Conclusion — And what does the future hold?
I think my Office is a good example of an administrative body that uses alternative forms of regulation to accomplish many of the goals associated with protecting personal information.
Enforcing privacy laws in Canada is incredibly challenging given the technological advances that are made on a daily basis. My Office often struggles to keep up. As things currently stand, the Privacy Act is outdated, having been originally drafted in the early 1980s. To make up for the problems found in the out-of-date black-letter law, my Office has worked hard to find alternative means of achieving the Act’s objectives.
Similarly, under PIPEDA, keeping up with technological advances has been a challenge. In response, we have implemented alternative forms of regulation including user guidelines, efforts to ensure regulation at the industry level, and best practices manuals. Since the beginning of my mandate, I have also recognized the need to build up the technological capabilities of my Office. This allows me to keep abreast of new technology-related issues and to be part of new conversations in privacy law.
Looking forward, I will be watching closely as the federal government moves towards a second parliamentary review of PIPEDA. There will also be a parliamentary review of the Privacy Act.
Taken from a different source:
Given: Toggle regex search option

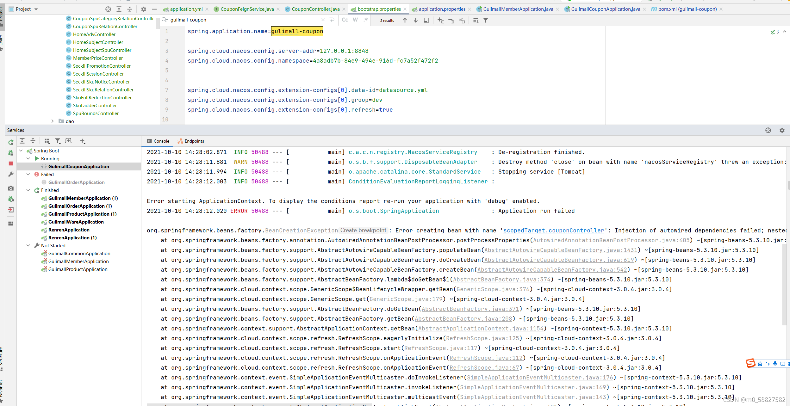Looking at the screenshot, I should [x=366, y=20].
I believe both reviews are extremely important. While alternative forms of regulation are an essential part of government activity, there must always be a balance between these methods and the more positivist aspects of law. Black-letter law still has an important place in governance. Our most challenging task will be to find the proper balance between the black-letter law and alternative forms of regulation as we move further into the twenty-first century.